Seminggu berlalu begitu cepat. Sudah cukup waktu kangen-kangenan antara aku dan Mas Eno, karena dia sekarang sudah kembali seperti Reino yang biasanya. Jika waktu awal pulang kemarin, dia selalu kemana-mana mengajakku, atau mengikutiku kemana aku pergi. Lain dengan sekarang.

Dia sudah mulai sibuk dengan dirinya sendiri. Entah itu jadi sering pergi ke luar untuk bertemu penghuni kompleks yang seumuran dengannya, entah itu untuk bertemu teman sekampus yang katanya kemarin datang ke sini bersamanya, atau mungkin bermain dengan tiga kucingnya dan jadi mengabaikanku.

Hell, sudah biasa seperti ini sih. Tetapi, ternyata mengesalkan juga ya?

"Mas Eno, ih!" panggilku kesekian kalinya, membuka-tutup pintu kamar kakakku itu.

Dia bergeming, masih sibuk memegangi mainan kucing membuat kucingnya yang paling tua-Suniyanto- berlari-lari dengan lincahnya. Iya, jadi selain Wulan dan Lintang, masih ada Suniyanto, Dungie- untung bukan Dungu atau hanya Dung saja-, dan Dori, kucing ningrat yang hierarkinya sejajar dengan kami para pemiliknya.
Ya... bukan sejajar, sih.

Iya, pokoknya begitu.

Kembali lagi kepada Mas Eno dan tiga anaknya. Pemuda itu hanya menggumam, kemudian terbahak ketika Suniyanto tak sengaja menabrakkan kepalanya ke kaki ranjang karena terlalu bersemangat mengejar mainan yang dibawa Mas Eno. Kemudian, seperti ayah kepada anaknya, tangan Mas Eno memeluk dan menepuk-nepuk pelan kepala kucing oranye itu sambil bergumam menenangkan.

Aku mencibir karenanya.

Kulangkahkan kakiku mendekat, duduk bersila di ranjang Mas Eno.

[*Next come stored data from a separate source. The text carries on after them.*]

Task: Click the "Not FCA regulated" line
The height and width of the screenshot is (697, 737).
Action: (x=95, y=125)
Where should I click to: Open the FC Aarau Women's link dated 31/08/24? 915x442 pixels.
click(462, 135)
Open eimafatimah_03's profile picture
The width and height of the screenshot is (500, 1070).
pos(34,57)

Mendekap Dori- si hitam bungsu- yang sedang tidur, membuatnya terbangun dan refleks mendengkur menikmati perlakuan tanganku yang mulai mengelusi kepalanya.

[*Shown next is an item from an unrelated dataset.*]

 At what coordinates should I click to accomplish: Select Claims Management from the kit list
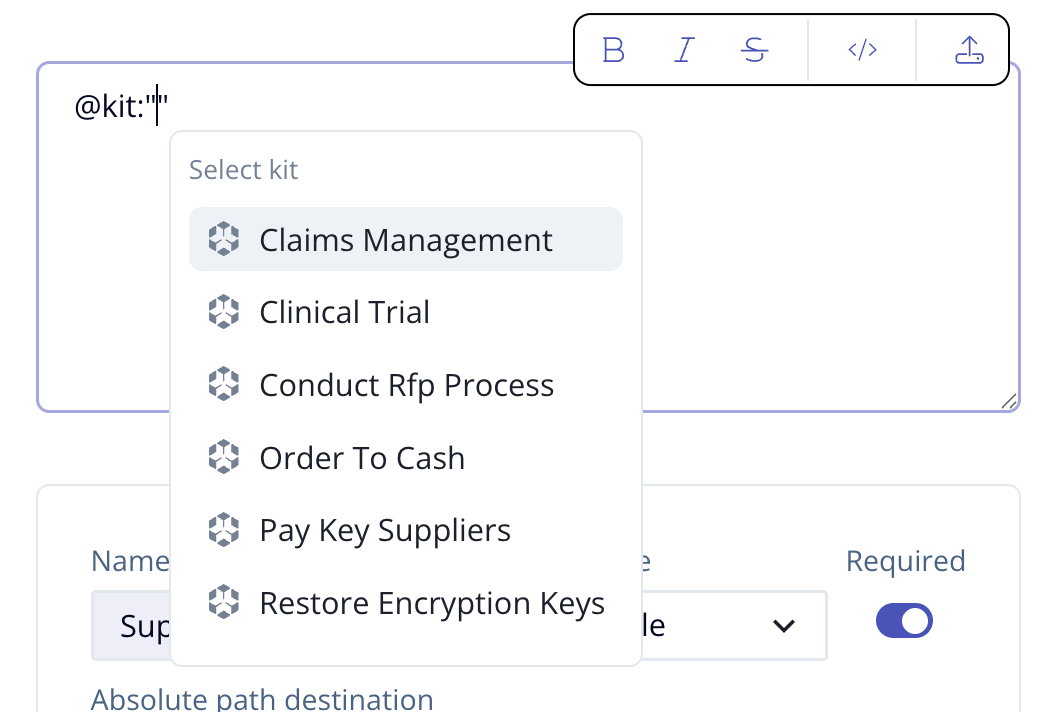click(405, 239)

"Na, kenal Bang Chan nggak?" tanya Mas Eno tiba-tiba.

Aku menoleh, "hah?"

"Bang Chandra, kenal nggak?" ulangnya memperjelas.

Aku mengangguk, "iya, kenapa?"

Mas Eno tidak menjawab, hanya menggelengkan kepalanya, kemudian meletakkan Suniyati di sebelahku dan meraih Dungie yang sedang tidur di karpet. Dia meniup-niup telinga kucing itu menggoda, terus dia lakukan walau si kucing sudah tampak terganggu dan ingin menerkam.

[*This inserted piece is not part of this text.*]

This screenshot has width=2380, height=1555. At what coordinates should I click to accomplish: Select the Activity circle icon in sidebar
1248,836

Tapi, ya seperti kata orang; jangan coba-coba membangunkan kucing tidur.

Dungie yang sudah dianggap menjadi anak kedua Mas Eno itu mencakar wajah tampannya karena kesal. Membuat pemuda itu langsung terjengkang ke belakang, memekik dramatis sembari menutupi bagian sekitar hidungnya yang habis dicakar.

Aku terbahak. Menepuk-nepuk kedua tanganku riuh setelah meletakkan Dori ke atas ranjang. Sementara aku masih tertawa, Mas Eno mencibir dan berusaha mengipasi area hidungnya yang terasa panas.

"Na, apaan sih malah ketawa!" protesnya, "Ambilin es batu kek!"

Aku masih terkikik, malah semakin menjadi ketika melihat bagian hidungnya yang tergores lumayan.

"Kayak abis motong bawang tapi di hidung, HAHAHAHA!"

Aku tidak tahu apa yang salah dengan diriku, karena... hey, apa hubungannya?!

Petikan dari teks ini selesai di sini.